Removing the right side box section was quicker, but I still managed to butcher the underlying the chassis slightly. Once cleaned and painted, it will be fine.

Trial fitment of Euro bumper bracket on the left side, bolted through to the existing welded nuts.

Each side cleaned, and painted with primer.

Slam panel and bonnet rod clip mount masked, ready for respraying.

Each section sprayed with aerosol Alfa Rosso 130.

That's it for now. Next up, I will gently sand the resprayed sections, then spray with clear coat, then machine-polish. The chassis areas for the bumper brackets will be painted, and I will hopefully make a start on the engine mechanics once a few more parts arrive from overseas.

Giulietta QV TCT . 1.75 TBi . Magnesio Grey - Black
GT . 3.2 V6 . Q2 . Kyalami Black - Red
75 . 3.0 V6 . Alfa Red - Grey



Hey johnnyc. Yes, a bit of progress. I am due for the October update, which I will endeavour to post before the weekend is over.

Thanks for asking. :)
Giulietta QV TCT . 1.75 TBi . Magnesio Grey - Black
GT . 3.2 V6 . Q2 . Kyalami Black - Red
75 . 3.0 V6 . Alfa Red - Grey

Anthony Miller

Hey Richard, where did you get, or are going to get, the veloce bumpers from?
Now-  '99 156 2.5l V6 (rosso)
         '88 75 3.0l V6 (grigio)
Then- '81 Giulietta 2.0l transplant (ol whitey)
         '82 Giulietta 2.0l transplant (ol brownie)
         '82 Giulietta 2.0l TS transplant (ol red)


Hey Anthony

I'm not going with Veloce bumpers, I'm going with Twin Spark bumpers. Sorry if the labelling in the pics is confusing; it's because I cross-post some of the photos in other forums incl

However, if I wanted a Veloce kit/bumpers, I recommend contacting Vlade at Arese Spares in Sydney. I believe he can supply genuine UK used kits, and he freights for reasonable cost.

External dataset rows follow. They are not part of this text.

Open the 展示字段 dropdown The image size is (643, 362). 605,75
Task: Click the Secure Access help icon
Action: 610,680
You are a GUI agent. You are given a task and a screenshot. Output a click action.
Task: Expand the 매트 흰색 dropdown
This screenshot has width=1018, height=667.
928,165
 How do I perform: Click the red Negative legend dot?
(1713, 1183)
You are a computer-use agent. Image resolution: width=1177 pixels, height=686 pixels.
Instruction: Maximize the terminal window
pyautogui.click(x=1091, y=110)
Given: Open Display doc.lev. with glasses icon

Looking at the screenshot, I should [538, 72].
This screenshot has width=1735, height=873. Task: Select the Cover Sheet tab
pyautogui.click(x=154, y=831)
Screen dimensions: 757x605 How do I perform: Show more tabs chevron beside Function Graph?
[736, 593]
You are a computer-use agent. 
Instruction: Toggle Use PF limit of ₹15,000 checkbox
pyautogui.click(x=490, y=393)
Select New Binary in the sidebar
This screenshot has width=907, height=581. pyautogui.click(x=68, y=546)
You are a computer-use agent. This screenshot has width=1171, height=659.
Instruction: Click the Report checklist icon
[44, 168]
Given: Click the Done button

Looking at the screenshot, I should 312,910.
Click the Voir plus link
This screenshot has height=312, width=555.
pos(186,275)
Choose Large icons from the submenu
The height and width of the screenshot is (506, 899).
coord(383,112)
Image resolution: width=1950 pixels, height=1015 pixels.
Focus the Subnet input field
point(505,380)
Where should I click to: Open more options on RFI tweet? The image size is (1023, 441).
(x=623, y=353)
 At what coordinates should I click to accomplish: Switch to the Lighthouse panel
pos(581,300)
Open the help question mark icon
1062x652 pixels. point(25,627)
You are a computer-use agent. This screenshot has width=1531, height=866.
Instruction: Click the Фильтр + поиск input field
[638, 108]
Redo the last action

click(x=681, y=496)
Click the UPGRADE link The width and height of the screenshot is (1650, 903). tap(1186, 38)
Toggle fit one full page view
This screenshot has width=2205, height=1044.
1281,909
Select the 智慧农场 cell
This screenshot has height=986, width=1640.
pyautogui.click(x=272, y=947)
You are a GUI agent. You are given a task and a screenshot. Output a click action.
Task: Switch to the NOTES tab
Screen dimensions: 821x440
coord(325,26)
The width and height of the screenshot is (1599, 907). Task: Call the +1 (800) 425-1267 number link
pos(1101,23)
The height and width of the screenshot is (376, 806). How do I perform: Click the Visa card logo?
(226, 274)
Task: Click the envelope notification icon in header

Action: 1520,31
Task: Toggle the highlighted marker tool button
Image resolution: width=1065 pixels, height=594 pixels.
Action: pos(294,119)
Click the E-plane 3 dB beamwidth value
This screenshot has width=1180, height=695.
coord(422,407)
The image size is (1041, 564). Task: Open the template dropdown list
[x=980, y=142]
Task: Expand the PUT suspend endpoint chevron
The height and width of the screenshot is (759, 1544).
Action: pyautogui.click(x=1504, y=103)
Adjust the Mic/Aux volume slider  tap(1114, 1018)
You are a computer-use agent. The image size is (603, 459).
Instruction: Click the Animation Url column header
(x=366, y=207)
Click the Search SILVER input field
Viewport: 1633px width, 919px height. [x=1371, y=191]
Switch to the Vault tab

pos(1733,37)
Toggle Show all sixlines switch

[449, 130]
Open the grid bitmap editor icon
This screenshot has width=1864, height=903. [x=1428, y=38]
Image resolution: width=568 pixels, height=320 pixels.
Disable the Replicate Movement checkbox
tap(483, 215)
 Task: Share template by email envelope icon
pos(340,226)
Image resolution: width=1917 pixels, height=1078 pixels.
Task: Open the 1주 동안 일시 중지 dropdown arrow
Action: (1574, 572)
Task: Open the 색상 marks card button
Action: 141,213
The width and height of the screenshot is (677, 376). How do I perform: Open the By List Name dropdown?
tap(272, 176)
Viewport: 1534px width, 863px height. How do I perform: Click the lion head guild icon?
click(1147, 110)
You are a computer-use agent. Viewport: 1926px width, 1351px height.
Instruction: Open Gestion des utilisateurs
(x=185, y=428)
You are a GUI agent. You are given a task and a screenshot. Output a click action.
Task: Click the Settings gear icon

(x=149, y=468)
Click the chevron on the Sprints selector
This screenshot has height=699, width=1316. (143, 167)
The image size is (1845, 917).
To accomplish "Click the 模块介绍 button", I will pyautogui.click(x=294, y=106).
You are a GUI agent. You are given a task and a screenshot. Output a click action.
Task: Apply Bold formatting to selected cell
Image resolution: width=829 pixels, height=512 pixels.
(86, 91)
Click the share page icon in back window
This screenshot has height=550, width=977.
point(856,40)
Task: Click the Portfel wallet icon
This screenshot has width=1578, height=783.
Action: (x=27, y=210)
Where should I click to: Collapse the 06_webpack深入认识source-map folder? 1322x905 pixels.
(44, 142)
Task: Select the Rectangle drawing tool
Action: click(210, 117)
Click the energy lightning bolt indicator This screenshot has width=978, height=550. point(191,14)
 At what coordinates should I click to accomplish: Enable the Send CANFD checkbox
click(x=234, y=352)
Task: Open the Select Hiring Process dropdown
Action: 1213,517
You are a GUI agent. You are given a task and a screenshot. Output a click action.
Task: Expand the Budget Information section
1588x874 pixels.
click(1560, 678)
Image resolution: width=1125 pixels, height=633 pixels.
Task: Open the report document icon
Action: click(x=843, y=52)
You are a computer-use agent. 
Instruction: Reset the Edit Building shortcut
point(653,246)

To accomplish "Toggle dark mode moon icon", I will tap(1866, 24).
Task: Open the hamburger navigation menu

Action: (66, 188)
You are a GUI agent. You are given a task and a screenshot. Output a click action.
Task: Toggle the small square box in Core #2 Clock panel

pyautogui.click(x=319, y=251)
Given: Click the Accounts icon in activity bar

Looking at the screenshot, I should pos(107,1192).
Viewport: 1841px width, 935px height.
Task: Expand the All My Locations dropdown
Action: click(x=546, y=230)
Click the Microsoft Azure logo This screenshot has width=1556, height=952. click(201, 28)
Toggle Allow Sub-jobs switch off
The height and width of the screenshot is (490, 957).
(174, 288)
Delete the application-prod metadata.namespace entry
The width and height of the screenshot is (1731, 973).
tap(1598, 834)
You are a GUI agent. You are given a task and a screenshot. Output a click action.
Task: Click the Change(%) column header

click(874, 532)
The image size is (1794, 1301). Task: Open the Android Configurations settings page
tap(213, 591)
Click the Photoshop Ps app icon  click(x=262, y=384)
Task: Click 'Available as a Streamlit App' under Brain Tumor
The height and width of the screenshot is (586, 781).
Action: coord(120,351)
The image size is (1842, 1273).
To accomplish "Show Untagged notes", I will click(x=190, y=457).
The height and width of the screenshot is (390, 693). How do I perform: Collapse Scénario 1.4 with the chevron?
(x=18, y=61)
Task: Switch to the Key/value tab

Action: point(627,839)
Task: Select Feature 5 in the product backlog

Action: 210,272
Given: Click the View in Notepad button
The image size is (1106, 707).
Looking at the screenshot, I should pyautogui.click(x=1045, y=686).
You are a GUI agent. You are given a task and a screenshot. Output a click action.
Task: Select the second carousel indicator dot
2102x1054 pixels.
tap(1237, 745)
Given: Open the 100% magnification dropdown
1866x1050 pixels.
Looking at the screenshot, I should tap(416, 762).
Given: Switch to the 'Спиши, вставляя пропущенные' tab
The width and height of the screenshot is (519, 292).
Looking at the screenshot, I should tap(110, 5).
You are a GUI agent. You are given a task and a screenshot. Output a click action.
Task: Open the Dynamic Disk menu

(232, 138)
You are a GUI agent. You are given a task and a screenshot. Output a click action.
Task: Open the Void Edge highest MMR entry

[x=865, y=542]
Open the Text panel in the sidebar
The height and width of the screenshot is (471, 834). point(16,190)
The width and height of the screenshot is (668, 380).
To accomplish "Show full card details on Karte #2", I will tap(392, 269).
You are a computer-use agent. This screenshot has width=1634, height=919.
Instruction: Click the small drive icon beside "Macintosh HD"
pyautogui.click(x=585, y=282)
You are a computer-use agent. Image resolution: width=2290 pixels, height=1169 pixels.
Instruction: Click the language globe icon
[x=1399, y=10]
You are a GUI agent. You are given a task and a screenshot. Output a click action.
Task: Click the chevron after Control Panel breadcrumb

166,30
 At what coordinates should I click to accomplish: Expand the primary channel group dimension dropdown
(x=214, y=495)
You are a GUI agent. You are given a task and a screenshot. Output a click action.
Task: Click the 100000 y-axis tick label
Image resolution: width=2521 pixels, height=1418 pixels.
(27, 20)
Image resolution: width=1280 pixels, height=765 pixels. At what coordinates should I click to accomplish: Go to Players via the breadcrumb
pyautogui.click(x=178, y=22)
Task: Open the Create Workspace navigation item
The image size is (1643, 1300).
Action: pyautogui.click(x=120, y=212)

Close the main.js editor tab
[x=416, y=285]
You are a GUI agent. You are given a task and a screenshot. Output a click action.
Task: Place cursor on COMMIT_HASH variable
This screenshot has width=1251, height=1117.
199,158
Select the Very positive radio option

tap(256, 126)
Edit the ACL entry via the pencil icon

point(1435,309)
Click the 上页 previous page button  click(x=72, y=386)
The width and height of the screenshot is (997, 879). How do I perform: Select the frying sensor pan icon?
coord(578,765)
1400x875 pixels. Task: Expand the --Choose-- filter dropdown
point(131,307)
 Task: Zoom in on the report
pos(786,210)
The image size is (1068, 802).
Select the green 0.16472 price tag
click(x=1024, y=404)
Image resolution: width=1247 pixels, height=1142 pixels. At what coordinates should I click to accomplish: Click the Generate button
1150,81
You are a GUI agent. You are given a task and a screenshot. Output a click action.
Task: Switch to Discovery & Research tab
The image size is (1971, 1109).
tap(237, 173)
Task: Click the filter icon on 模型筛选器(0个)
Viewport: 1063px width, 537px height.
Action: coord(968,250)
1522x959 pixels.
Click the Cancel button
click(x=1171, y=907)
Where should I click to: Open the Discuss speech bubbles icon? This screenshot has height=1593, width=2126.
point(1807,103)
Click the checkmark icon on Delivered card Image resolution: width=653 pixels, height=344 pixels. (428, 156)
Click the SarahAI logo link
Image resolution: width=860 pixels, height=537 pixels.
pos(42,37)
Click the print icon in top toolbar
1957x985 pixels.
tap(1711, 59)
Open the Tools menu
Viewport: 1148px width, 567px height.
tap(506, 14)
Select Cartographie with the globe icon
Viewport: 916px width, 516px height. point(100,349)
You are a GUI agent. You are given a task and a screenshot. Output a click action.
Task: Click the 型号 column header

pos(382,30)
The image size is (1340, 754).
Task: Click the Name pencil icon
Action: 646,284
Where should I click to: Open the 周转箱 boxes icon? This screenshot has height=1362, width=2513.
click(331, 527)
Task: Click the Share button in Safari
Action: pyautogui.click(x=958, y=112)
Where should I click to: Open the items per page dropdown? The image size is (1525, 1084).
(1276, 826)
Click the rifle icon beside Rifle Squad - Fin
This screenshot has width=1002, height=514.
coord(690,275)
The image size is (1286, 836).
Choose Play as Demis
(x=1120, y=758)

I have deliberated a lot over the bumpers: original America bumpers vs Twin Spark vs Veloce/Evolutione kit. IMO, the original bumpers are too fussy looking, and heavy. I love the look of the Veloce kit, however I think it's a little too aggressive for my liking and a little bit too 'tarty'; kinda like seeing an HDT VL Commodore. It makes the Commodore look a lot tougher, and in its day it stood out, but these days it's a little OTT. The other thing that turns me off is that it's fibreglass, and therefore would crack and sustain bad damage if it was hit. Mind you, what I do have in mind is adding a splitter to the front bumper, and I presume the one I want is fibreglass! But at least that's just one piece that will be fibreglass, and I might even buy two splitters to have one spare.

You can send Vlade an email. He shows the kits on his website:
I am buying a Recaro interior from him, and he's great to deal with, and I know other Alfisti that speak very favourably of his service.